> **PROBLEM TO WORK ON**
Your answer should be one number: how many lines below hold the word "width".

> **Stored data entries**
######
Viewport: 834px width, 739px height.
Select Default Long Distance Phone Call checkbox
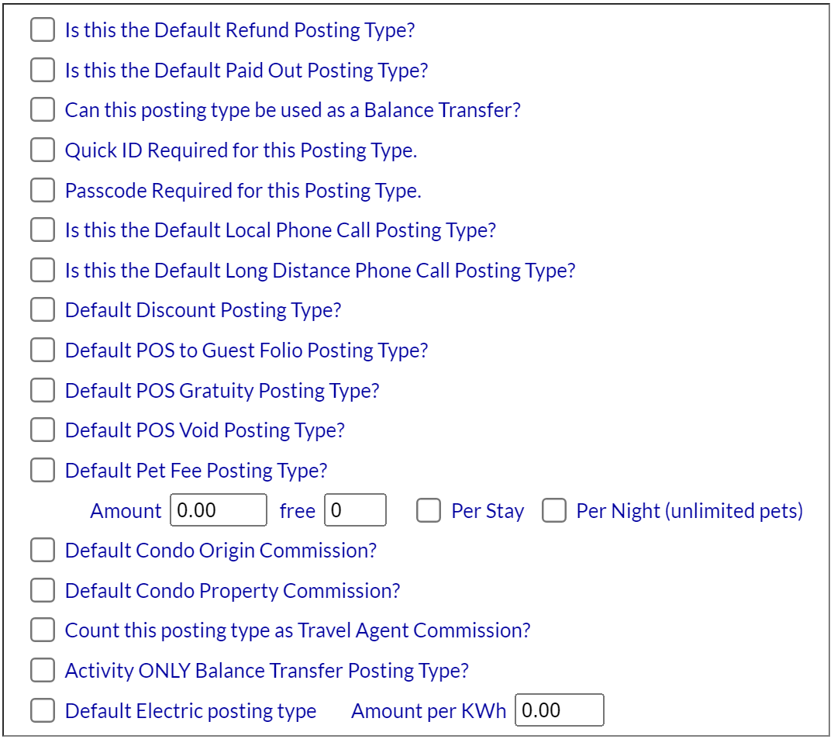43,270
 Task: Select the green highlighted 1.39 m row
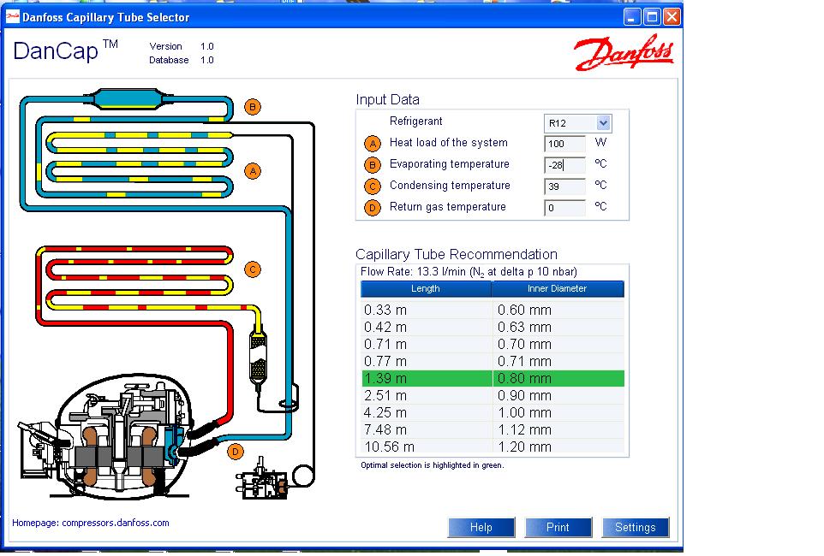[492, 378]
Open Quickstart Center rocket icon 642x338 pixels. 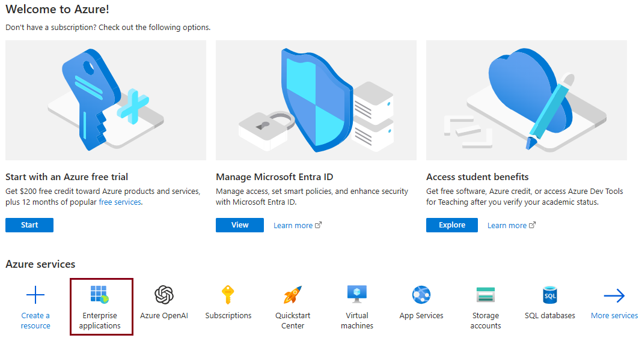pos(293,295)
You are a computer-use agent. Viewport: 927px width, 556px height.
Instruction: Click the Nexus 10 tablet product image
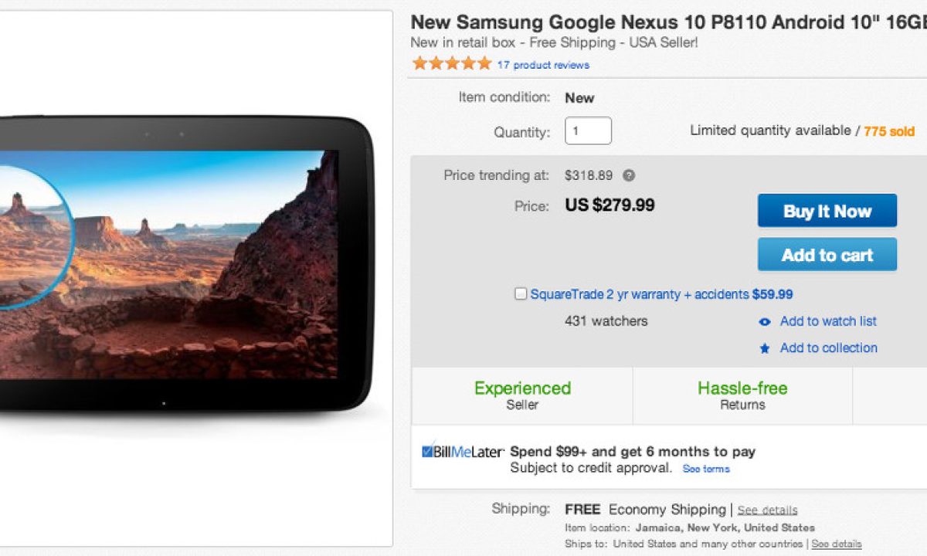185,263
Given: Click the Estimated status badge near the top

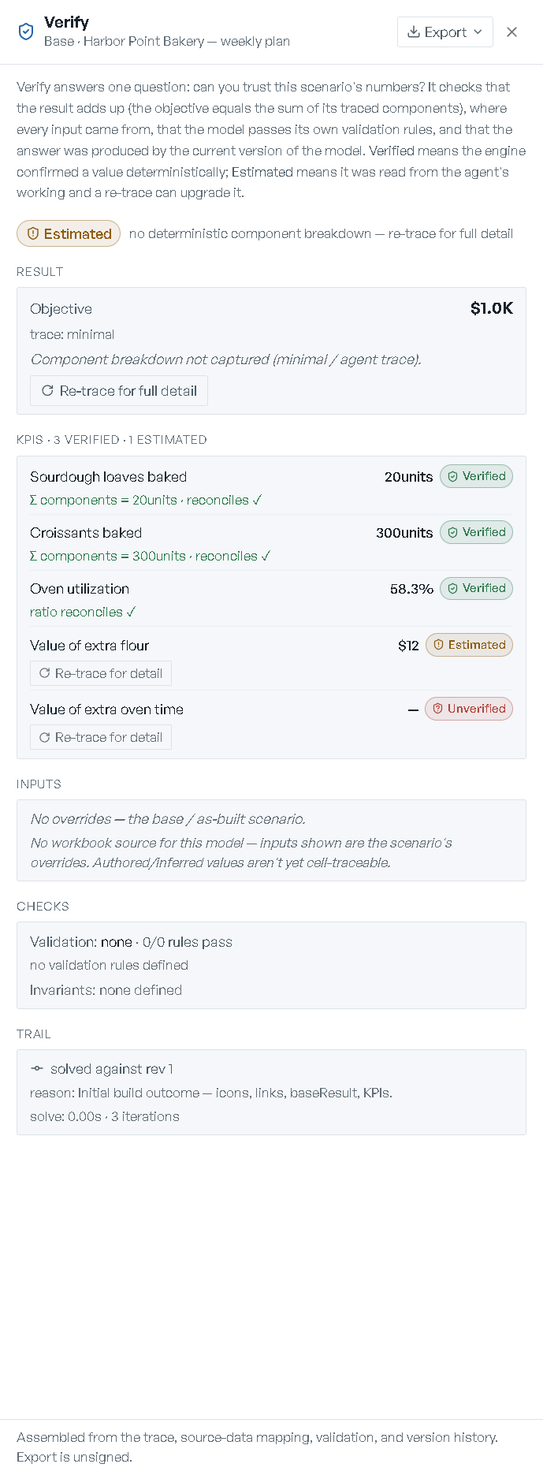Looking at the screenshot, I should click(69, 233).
######
> **RESULT OF THE TASK**
2